Someone who has a habit of lashing out at others can benefit from special attention to the precept of not indulging anger, while someone coming out of an abusive relationship may need to work on compassion for themselves, even if that means indulging anger for a while. A Zen teacher can be useful in helping you identify the aspects of Zen with which it will be most fruitful for you to engage, given your personality, history, and circumstances.

The Four Noble Truths

The first teaching of Shakyamuni Buddha consisted of the Four Noble Truths. You probably won’t hear the Four Noble Truths discussed explicitly in Zen very often, but they are a root teaching from which almost all kinds of Buddhism evolved. You might say that Buddhists have found countless ways of restating the Four Noble Truths over the centuries, changing the language and imagery to suit the audience. The subsequent concepts and texts are so vast and approach the truth from so many different perspectives, it can be difficult to know where to start when introducing them.

In essence, though, almost all Buddhist teachings are pointing toward the same fundamental truths. One of my teachers, Kyogen Carlson, likened the truth to a familiar red fruit, and then admitted, “There are many ways to slice a tomato.” Despite all the wonderful ways Zen has sliced the tomato, when it comes to introducing Zen teachings it seems most straightforward to start with the root of all subsequent Buddhist concepts, the Four Noble Truths.

The Four Noble Truths as presented in this chapter are stated somewhat differently than you often find them translated. They are usually listed as four facts about the world, something like this: life is suffering, suffering is caused by desire, you can be free from suffering if you end desire, and the Buddhist path is how you end desire.

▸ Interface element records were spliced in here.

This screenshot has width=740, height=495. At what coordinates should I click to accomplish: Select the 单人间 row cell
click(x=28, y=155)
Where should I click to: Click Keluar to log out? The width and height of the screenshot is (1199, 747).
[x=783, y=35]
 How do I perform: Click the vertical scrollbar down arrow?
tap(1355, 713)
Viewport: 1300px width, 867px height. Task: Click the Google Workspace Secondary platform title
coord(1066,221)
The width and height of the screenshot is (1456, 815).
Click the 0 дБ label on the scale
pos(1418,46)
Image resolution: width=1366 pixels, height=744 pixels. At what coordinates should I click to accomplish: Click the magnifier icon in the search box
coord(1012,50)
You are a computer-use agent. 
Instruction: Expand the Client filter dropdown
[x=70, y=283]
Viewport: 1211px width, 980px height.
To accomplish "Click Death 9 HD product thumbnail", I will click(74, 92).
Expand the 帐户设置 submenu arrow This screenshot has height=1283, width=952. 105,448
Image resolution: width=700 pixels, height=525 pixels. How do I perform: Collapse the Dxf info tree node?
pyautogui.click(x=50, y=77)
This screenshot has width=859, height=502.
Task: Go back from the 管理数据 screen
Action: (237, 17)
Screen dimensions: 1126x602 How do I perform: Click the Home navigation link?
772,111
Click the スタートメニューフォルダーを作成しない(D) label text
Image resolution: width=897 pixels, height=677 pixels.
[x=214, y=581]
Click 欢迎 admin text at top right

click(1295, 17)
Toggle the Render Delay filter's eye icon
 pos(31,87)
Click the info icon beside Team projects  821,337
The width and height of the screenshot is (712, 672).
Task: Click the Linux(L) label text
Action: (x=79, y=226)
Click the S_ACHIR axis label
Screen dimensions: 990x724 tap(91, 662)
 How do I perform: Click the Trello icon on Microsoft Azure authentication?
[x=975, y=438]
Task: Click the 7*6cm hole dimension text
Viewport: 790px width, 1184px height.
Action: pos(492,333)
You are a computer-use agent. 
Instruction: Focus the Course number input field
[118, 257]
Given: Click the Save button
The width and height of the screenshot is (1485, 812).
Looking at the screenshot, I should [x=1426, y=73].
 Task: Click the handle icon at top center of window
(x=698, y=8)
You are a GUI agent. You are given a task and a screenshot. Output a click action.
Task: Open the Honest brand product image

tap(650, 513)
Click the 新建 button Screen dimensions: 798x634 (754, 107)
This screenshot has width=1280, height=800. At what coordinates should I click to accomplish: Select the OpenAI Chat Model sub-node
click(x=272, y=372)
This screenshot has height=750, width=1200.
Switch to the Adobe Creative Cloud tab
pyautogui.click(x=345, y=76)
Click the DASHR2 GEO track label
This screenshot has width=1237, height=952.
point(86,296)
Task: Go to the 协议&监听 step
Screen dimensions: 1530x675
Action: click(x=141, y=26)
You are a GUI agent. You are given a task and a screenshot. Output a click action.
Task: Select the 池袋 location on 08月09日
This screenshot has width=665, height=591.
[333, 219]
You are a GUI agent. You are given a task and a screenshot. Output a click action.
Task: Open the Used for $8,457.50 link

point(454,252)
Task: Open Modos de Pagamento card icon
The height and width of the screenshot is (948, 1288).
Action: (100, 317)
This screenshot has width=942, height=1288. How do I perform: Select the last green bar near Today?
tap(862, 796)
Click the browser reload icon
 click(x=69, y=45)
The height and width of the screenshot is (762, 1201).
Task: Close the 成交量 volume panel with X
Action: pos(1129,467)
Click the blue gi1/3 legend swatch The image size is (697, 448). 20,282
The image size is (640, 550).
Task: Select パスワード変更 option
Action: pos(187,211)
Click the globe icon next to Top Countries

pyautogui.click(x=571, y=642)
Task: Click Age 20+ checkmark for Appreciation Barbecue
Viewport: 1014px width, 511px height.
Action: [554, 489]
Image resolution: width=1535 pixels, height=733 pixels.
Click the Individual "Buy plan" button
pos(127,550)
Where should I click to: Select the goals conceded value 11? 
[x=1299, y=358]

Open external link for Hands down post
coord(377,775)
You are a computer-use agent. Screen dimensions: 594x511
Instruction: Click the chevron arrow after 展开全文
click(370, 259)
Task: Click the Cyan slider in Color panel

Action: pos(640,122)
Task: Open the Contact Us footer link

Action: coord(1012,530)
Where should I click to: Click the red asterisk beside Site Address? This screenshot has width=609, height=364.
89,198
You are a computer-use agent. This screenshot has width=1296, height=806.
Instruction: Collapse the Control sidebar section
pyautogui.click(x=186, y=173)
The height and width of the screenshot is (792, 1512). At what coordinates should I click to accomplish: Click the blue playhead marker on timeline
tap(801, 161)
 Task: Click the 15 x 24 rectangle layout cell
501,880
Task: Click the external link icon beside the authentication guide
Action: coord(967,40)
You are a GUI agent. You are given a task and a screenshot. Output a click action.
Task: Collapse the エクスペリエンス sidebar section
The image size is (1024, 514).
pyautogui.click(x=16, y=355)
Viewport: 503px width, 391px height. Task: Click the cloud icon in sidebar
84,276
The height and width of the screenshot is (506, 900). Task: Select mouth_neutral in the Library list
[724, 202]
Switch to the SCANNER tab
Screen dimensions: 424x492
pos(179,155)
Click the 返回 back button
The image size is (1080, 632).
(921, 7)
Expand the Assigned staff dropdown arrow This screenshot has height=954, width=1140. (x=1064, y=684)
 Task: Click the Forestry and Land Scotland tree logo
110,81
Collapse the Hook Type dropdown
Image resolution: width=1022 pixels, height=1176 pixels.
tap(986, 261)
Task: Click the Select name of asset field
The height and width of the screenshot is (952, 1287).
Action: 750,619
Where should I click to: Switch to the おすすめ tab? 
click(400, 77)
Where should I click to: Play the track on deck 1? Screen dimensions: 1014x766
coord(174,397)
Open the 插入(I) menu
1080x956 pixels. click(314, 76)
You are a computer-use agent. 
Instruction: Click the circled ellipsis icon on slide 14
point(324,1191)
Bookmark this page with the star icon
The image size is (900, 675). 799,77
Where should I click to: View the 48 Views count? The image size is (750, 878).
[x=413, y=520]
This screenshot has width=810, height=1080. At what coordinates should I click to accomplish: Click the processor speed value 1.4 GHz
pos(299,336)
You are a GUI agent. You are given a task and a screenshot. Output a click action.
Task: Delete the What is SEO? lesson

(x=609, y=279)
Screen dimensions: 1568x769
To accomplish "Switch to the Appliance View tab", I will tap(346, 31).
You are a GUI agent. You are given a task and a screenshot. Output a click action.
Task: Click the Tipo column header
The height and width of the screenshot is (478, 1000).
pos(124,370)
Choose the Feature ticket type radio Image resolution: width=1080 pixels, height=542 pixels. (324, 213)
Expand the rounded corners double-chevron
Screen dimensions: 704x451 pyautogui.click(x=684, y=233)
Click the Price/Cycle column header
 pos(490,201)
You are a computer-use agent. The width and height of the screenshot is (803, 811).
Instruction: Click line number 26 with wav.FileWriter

Many scholars have argued over the best translations of this first Buddhist lesson, but most agree that the list as just stated here does a bad job of portraying what the Buddha intended. Instead, it’s more accurate to think of four things that, explored and comprehended, result in liberation, rather than four truisms to be accepted. Here the Four Noble Truths are presented as 1) recognize dukkha; 2) see what causes dukkha; 3) let go of what causes dukkha; 4) practice what supports liberation from dukkha.

DEFINITION

The Four Noble Truths were Shakyamuni Buddha’s first teaching and summarize the essence of Buddhist thought. Translations differ, but they can be expressed like this: 1) recognize the existence of dukkha in your life; 2) learn the causes of that dukkha; 3) let go of the causes of that dukkha; and 4) in all areas of your life, do what supports your ability to take the other three steps. Dukkha is alternatively translated as suffering, stress, dissatisfaction, or unease, and refers to the full spectrum of human unhappiness from acute suffering to a subtle sense of things not being quite right.

One: Recognize Dukkha

The first Noble Truth is “recognize dukkha.” I’m using the term dukkha because it’s impossible to find an English translation of the word that does the term justice. The word is most often translated as suffering, but is a much more complex and subtle experience than that one word can communicate. In fact, the whole next chapter is devoted to further unpacking the many different manifestations of dukkha and how you deal with them. Understanding dukkha is the key to understanding almost all Zen teaching, because it’s the source of your motivation to practice Zen to begin with. Here I will introduce the concept and how it relates to the Noble Truths.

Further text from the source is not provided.